_Given records_:
○ ○ ○ ○
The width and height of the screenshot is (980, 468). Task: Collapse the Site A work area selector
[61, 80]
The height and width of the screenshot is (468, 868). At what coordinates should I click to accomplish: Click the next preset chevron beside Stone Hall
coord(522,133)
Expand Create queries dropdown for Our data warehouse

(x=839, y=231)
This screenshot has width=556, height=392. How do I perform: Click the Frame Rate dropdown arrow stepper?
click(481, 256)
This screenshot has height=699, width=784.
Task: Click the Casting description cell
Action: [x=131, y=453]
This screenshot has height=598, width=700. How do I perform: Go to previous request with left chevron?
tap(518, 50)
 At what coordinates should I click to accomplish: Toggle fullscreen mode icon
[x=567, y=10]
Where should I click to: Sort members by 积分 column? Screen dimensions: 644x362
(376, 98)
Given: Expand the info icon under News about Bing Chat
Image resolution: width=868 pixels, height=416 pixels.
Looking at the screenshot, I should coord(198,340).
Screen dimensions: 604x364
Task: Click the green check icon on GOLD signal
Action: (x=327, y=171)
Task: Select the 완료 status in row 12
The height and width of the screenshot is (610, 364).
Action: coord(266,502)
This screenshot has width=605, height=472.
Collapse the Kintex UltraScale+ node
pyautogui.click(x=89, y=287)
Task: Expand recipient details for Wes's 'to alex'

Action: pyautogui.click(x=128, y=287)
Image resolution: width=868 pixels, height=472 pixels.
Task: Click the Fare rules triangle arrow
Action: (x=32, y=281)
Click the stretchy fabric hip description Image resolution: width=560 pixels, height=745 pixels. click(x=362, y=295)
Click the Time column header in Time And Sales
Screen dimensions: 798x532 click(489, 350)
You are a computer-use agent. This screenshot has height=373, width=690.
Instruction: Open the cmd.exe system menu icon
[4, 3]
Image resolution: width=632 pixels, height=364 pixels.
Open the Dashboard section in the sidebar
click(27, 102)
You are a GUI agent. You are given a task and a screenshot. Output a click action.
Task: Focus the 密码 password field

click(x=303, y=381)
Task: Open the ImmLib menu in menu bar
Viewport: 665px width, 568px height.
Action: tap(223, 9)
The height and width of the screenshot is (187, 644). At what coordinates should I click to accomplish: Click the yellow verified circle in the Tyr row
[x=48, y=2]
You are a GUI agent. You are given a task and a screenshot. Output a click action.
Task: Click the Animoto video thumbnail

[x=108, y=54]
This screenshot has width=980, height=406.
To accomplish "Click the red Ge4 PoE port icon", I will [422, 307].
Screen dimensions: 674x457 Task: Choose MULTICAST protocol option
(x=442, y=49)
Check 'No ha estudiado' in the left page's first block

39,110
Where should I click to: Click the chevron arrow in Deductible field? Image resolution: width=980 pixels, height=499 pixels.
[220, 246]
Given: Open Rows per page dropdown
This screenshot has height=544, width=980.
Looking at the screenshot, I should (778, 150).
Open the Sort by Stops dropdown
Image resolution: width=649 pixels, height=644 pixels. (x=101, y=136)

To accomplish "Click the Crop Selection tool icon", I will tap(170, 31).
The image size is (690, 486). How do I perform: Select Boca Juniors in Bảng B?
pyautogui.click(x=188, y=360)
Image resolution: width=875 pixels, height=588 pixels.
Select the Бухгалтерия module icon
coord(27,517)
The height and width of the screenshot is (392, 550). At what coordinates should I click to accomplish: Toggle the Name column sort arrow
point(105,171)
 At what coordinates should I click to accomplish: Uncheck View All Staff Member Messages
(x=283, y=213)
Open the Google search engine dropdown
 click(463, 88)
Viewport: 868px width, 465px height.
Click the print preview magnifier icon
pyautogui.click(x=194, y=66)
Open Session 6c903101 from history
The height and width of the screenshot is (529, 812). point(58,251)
○ ○ ○ ○
Repeat back the material above verbatim, including every line.

The width and height of the screenshot is (980, 468). Task: Collapse the Site A work area selector
[61, 80]
The height and width of the screenshot is (468, 868). At what coordinates should I click to accomplish: Click the next preset chevron beside Stone Hall
coord(522,133)
Expand Create queries dropdown for Our data warehouse

(x=839, y=231)
This screenshot has width=556, height=392. How do I perform: Click the Frame Rate dropdown arrow stepper?
click(481, 256)
This screenshot has height=699, width=784.
Task: Click the Casting description cell
Action: [x=131, y=453]
This screenshot has height=598, width=700. How do I perform: Go to previous request with left chevron?
tap(518, 50)
 At what coordinates should I click to accomplish: Toggle fullscreen mode icon
[x=567, y=10]
Where should I click to: Sort members by 积分 column? Screen dimensions: 644x362
(376, 98)
Given: Expand the info icon under News about Bing Chat
Image resolution: width=868 pixels, height=416 pixels.
Looking at the screenshot, I should coord(198,340).
Screen dimensions: 604x364
Task: Click the green check icon on GOLD signal
Action: (x=327, y=171)
Task: Select the 완료 status in row 12
The height and width of the screenshot is (610, 364).
Action: coord(266,502)
This screenshot has width=605, height=472.
Collapse the Kintex UltraScale+ node
pyautogui.click(x=89, y=287)
Task: Expand recipient details for Wes's 'to alex'

Action: pyautogui.click(x=128, y=287)
Image resolution: width=868 pixels, height=472 pixels.
Task: Click the Fare rules triangle arrow
Action: (x=32, y=281)
Click the stretchy fabric hip description Image resolution: width=560 pixels, height=745 pixels. click(x=362, y=295)
Click the Time column header in Time And Sales
Screen dimensions: 798x532 click(489, 350)
You are a computer-use agent. This screenshot has height=373, width=690.
Instruction: Open the cmd.exe system menu icon
[4, 3]
Image resolution: width=632 pixels, height=364 pixels.
Open the Dashboard section in the sidebar
click(27, 102)
You are a GUI agent. You are given a task and a screenshot. Output a click action.
Task: Focus the 密码 password field

click(x=303, y=381)
Task: Open the ImmLib menu in menu bar
Viewport: 665px width, 568px height.
Action: tap(223, 9)
The height and width of the screenshot is (187, 644). At what coordinates should I click to accomplish: Click the yellow verified circle in the Tyr row
[x=48, y=2]
You are a GUI agent. You are given a task and a screenshot. Output a click action.
Task: Click the Animoto video thumbnail

[x=108, y=54]
This screenshot has width=980, height=406.
To accomplish "Click the red Ge4 PoE port icon", I will [422, 307].
Screen dimensions: 674x457 Task: Choose MULTICAST protocol option
(x=442, y=49)
Check 'No ha estudiado' in the left page's first block

39,110
Where should I click to: Click the chevron arrow in Deductible field? Image resolution: width=980 pixels, height=499 pixels.
[220, 246]
Given: Open Rows per page dropdown
This screenshot has height=544, width=980.
Looking at the screenshot, I should (778, 150).
Open the Sort by Stops dropdown
Image resolution: width=649 pixels, height=644 pixels. (x=101, y=136)

To accomplish "Click the Crop Selection tool icon", I will tap(170, 31).
The image size is (690, 486). How do I perform: Select Boca Juniors in Bảng B?
pyautogui.click(x=188, y=360)
Image resolution: width=875 pixels, height=588 pixels.
Select the Бухгалтерия module icon
coord(27,517)
The height and width of the screenshot is (392, 550). At what coordinates should I click to accomplish: Toggle the Name column sort arrow
point(105,171)
 At what coordinates should I click to accomplish: Uncheck View All Staff Member Messages
(x=283, y=213)
Open the Google search engine dropdown
 click(463, 88)
Viewport: 868px width, 465px height.
Click the print preview magnifier icon
pyautogui.click(x=194, y=66)
Open Session 6c903101 from history
The height and width of the screenshot is (529, 812). point(58,251)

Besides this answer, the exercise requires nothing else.